GIVEN REQUEST:
Pick out every line of the listing below that contains the word "Find", matching case, and copy each one.

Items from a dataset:
────────────────

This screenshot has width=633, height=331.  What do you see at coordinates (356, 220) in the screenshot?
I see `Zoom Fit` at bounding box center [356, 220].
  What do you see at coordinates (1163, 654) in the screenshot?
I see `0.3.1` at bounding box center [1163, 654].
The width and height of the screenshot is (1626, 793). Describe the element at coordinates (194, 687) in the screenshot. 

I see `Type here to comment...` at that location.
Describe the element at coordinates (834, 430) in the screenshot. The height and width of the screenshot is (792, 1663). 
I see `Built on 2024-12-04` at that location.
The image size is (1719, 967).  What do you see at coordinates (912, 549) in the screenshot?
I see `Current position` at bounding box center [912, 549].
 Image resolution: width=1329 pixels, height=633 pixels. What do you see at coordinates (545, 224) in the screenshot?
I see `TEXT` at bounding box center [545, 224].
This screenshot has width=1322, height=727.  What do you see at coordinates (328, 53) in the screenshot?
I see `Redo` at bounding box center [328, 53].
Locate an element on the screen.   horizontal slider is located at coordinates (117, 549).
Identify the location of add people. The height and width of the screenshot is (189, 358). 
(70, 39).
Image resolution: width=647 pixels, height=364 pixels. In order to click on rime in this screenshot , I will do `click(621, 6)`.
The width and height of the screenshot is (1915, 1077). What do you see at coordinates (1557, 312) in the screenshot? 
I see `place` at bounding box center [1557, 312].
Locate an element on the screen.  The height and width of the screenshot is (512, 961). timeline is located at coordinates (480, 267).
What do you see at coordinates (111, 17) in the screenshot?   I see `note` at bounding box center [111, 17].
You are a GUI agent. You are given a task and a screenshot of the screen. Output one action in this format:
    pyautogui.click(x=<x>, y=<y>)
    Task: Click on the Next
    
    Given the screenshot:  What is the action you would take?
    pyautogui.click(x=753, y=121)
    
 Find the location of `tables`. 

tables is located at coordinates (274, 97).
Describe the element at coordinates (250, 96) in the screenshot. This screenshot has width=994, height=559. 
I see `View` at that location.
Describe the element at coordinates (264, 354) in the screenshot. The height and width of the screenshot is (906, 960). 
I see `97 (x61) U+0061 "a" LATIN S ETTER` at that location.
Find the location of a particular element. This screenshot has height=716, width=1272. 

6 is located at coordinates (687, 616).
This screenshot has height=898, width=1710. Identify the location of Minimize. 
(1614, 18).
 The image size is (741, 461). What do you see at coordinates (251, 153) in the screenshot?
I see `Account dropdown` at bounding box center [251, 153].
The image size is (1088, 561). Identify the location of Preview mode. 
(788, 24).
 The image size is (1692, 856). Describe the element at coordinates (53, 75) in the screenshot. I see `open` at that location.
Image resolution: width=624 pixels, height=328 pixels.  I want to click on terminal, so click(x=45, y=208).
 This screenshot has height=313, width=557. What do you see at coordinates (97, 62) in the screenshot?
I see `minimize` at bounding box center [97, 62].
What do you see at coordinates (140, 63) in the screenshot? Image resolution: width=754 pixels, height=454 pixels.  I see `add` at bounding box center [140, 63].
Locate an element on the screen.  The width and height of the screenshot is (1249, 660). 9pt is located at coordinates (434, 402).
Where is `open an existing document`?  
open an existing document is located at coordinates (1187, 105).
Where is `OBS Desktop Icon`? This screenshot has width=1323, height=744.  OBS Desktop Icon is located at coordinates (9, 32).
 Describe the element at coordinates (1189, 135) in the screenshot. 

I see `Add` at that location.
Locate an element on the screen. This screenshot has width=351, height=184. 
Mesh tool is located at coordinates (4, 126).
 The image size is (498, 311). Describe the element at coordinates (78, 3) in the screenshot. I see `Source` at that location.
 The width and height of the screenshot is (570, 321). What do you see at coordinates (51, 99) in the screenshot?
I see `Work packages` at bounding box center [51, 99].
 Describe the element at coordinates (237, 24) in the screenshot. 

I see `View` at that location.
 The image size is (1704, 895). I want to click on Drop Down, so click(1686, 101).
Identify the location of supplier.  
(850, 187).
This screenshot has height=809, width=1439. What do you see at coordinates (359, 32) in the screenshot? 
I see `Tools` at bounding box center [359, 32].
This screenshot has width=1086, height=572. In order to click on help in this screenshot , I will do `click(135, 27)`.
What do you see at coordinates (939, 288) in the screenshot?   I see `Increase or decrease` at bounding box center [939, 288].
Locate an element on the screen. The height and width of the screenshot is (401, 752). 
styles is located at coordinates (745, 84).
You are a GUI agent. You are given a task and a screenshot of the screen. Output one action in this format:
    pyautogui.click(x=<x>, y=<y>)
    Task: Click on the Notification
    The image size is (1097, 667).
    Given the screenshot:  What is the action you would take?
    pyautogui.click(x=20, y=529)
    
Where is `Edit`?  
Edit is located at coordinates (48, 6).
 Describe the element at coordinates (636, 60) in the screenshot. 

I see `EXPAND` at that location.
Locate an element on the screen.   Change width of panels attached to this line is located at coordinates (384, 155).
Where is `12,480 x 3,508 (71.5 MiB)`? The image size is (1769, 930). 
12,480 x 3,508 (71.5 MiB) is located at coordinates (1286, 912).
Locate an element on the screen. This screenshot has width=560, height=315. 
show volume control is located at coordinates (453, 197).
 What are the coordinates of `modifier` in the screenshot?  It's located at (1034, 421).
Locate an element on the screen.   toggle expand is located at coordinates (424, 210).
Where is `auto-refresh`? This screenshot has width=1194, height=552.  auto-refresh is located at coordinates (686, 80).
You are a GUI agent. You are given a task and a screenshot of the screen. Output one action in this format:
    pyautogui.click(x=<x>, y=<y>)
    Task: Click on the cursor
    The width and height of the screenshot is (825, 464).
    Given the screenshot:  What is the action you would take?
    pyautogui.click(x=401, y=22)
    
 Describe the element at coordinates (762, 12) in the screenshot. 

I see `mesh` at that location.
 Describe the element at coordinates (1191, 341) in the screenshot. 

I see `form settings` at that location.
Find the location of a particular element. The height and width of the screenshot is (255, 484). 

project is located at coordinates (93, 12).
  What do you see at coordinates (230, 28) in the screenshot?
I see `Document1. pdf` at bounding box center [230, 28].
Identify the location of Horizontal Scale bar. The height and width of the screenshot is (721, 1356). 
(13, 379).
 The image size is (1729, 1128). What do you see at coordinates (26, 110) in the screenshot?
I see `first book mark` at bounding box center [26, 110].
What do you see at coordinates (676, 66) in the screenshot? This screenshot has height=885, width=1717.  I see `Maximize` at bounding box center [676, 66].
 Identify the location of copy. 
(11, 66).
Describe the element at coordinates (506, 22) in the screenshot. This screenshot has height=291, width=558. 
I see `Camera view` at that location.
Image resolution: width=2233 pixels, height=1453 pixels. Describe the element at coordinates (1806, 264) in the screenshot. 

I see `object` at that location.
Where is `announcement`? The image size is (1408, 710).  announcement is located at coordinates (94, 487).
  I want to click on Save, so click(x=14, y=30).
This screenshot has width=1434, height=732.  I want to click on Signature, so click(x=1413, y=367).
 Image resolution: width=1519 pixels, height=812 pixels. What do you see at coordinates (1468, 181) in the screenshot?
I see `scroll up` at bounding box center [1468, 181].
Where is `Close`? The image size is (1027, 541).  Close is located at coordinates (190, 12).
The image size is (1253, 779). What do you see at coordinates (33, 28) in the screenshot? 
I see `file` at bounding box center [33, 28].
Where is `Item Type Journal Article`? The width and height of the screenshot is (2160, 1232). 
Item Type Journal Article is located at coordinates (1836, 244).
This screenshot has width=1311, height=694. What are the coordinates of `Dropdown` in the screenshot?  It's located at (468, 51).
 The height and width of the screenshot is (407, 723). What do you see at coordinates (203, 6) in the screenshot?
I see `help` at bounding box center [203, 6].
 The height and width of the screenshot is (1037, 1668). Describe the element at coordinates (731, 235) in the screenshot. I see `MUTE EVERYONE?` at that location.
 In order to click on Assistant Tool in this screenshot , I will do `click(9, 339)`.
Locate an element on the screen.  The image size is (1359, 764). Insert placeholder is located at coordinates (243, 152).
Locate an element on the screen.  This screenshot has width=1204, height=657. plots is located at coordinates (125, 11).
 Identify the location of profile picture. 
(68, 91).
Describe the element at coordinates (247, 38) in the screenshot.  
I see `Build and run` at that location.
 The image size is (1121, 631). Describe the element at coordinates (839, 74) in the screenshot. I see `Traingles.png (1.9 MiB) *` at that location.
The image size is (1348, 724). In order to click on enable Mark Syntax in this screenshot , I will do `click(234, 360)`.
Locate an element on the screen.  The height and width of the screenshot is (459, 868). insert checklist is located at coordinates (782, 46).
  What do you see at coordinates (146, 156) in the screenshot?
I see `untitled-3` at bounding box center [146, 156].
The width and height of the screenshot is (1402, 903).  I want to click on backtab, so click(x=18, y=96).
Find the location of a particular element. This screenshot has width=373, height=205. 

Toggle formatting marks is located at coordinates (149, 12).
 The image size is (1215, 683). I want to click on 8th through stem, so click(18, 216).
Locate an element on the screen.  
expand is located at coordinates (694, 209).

────────────────

EXERCISE OUTPUT:
 Find the location of `tables`. 
Find the location of a particular element. This screenshot has height=716, width=1272. 
Find the location of a particular element. The height and width of the screenshot is (255, 484). 
Find the location of a particular element. This screenshot has width=373, height=205. 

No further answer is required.